Activity → Give again the line that contains "lightweight (1085, 1950)" and every line after it to the end of the records. Keep them exactly as they are and add nothing.

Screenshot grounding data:

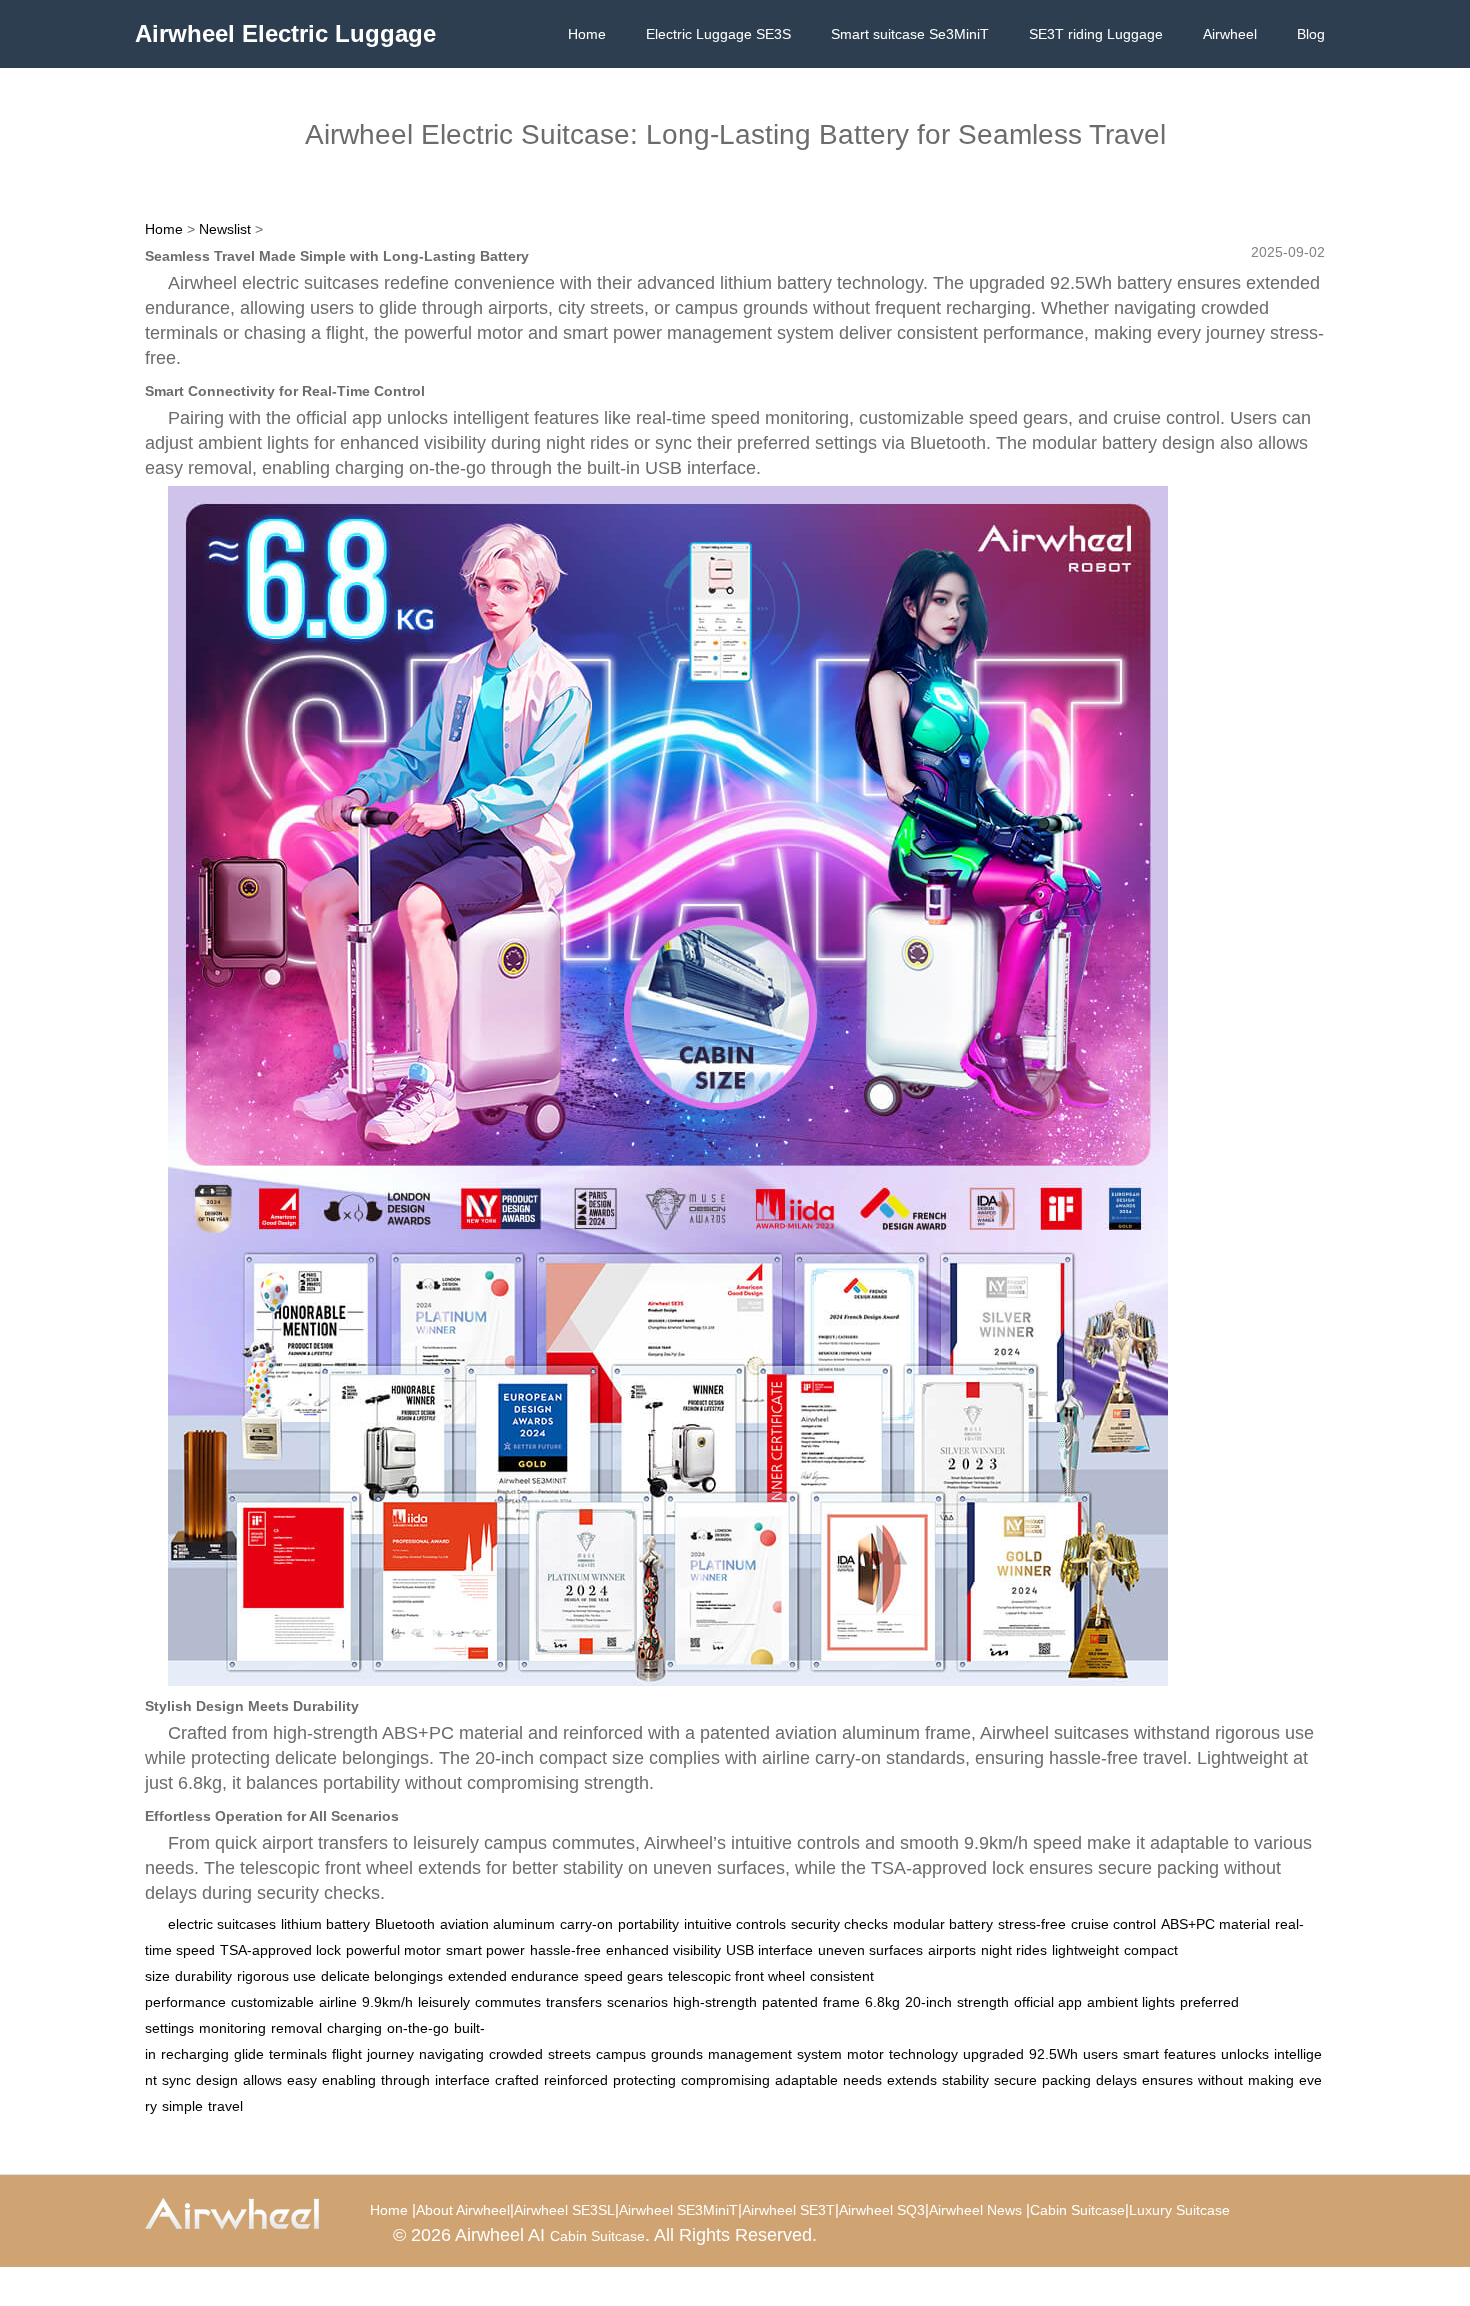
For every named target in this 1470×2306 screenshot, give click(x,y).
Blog (1311, 34)
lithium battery (325, 1924)
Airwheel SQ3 (882, 2210)
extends (912, 2080)
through (405, 2080)
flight (347, 2054)
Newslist (225, 229)
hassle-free (565, 1950)
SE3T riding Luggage (1096, 34)
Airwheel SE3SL (564, 2210)
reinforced (576, 2080)
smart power (485, 1950)
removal (296, 2028)
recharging (195, 2054)
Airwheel (1230, 34)
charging (354, 2028)
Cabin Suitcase (1077, 2210)
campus (621, 2054)
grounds (677, 2054)
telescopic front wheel (736, 1976)
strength (983, 2002)
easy (302, 2080)
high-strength (715, 2002)
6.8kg (882, 2002)
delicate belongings (382, 1976)
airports (952, 1950)
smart (1141, 2054)
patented (790, 2002)
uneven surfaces (870, 1950)
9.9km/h (387, 2002)
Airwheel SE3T (788, 2210)
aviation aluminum (497, 1924)
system (819, 2054)
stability (965, 2080)
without (1220, 2080)
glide (249, 2054)
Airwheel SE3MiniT (678, 2210)
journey (390, 2054)
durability (203, 1976)
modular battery (943, 1924)
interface (462, 2080)
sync (176, 2080)
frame (841, 2002)
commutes (508, 2002)
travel (225, 2106)
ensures (1167, 2080)
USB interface (769, 1950)
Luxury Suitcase (1179, 2210)
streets (569, 2054)
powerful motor (393, 1950)
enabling (349, 2080)
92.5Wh (1053, 2054)
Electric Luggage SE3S (718, 34)
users (1100, 2054)
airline (338, 2002)
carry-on (586, 1924)
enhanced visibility (663, 1950)
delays (1116, 2080)
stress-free (1032, 1924)
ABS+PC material (1215, 1924)
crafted (517, 2080)
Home (587, 34)
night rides (1014, 1950)
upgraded (993, 2054)
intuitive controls (735, 1924)
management (750, 2054)
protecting (644, 2080)
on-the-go (418, 2028)
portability (648, 1924)
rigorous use (276, 1976)
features (1190, 2054)
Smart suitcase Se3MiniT (910, 34)
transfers (574, 2002)
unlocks (1245, 2054)
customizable (272, 2002)
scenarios (637, 2002)
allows (262, 2080)
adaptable (806, 2080)
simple (182, 2106)
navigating (451, 2054)
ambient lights (1131, 2002)
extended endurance (513, 1976)
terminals (298, 2054)
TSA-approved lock (280, 1950)
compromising (725, 2080)
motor (865, 2054)
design (217, 2080)
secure (1015, 2080)
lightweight (1085, 1950)
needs (862, 2080)
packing (1066, 2080)
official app (1048, 2002)
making (1271, 2080)
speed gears (623, 1976)
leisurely (444, 2002)
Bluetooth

Exercise answer →
lightweight (1085, 1950)
needs (862, 2080)
packing (1066, 2080)
official app (1048, 2002)
making (1271, 2080)
speed gears (623, 1976)
leisurely (444, 2002)
Bluetooth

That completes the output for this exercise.